* REQUIRED ACTION *
Only lines with the string "arrow" are wanted. Pull them out of the data.

* THE DATA *
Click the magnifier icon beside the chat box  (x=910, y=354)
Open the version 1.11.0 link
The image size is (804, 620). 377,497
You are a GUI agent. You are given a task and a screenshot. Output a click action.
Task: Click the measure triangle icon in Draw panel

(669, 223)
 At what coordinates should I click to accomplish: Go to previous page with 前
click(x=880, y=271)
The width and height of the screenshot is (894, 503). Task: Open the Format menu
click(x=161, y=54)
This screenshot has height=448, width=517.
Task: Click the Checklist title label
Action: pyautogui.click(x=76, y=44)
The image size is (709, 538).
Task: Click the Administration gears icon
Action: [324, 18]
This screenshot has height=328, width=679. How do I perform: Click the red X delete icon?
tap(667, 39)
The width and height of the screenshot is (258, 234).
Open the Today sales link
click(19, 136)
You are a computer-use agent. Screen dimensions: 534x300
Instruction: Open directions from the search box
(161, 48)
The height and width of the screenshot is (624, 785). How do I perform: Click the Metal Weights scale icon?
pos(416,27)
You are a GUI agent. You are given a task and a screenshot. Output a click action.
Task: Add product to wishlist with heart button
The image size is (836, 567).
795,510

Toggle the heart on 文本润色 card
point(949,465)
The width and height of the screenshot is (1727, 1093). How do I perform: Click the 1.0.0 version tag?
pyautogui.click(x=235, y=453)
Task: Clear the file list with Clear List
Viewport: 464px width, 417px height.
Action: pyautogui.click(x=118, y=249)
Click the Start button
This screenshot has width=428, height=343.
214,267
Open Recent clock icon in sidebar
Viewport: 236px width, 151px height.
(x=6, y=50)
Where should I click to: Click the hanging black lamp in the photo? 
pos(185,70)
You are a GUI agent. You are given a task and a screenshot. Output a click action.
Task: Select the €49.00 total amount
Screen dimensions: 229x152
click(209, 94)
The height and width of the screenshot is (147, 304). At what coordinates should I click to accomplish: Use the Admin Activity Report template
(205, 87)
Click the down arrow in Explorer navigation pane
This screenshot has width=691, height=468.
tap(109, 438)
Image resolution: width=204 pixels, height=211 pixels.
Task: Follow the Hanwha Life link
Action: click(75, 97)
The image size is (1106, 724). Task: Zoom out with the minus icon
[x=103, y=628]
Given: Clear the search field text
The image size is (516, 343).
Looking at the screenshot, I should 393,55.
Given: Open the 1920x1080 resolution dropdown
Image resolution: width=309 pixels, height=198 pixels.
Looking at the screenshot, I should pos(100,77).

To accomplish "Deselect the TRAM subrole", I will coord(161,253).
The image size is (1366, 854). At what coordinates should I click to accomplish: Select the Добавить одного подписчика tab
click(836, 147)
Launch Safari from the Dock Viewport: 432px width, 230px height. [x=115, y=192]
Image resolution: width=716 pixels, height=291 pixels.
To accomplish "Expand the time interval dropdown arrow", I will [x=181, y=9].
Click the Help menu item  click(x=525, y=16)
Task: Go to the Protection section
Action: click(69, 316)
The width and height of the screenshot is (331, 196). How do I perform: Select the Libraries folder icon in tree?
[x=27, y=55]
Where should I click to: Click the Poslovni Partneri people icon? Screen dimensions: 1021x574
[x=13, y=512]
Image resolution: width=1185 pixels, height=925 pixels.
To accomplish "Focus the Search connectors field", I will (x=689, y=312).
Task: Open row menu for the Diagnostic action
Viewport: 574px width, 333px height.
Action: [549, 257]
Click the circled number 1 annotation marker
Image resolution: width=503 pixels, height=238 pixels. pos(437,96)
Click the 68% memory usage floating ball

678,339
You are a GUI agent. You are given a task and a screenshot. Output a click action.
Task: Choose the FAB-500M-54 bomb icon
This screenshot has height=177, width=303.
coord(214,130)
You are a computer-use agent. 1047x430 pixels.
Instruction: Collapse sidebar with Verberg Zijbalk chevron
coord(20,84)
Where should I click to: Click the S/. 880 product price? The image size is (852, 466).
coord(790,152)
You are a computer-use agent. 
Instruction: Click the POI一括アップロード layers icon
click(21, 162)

* WRITTEN ANSWER *
Click the down arrow in Explorer navigation pane
To accomplish "Expand the time interval dropdown arrow", I will [x=181, y=9].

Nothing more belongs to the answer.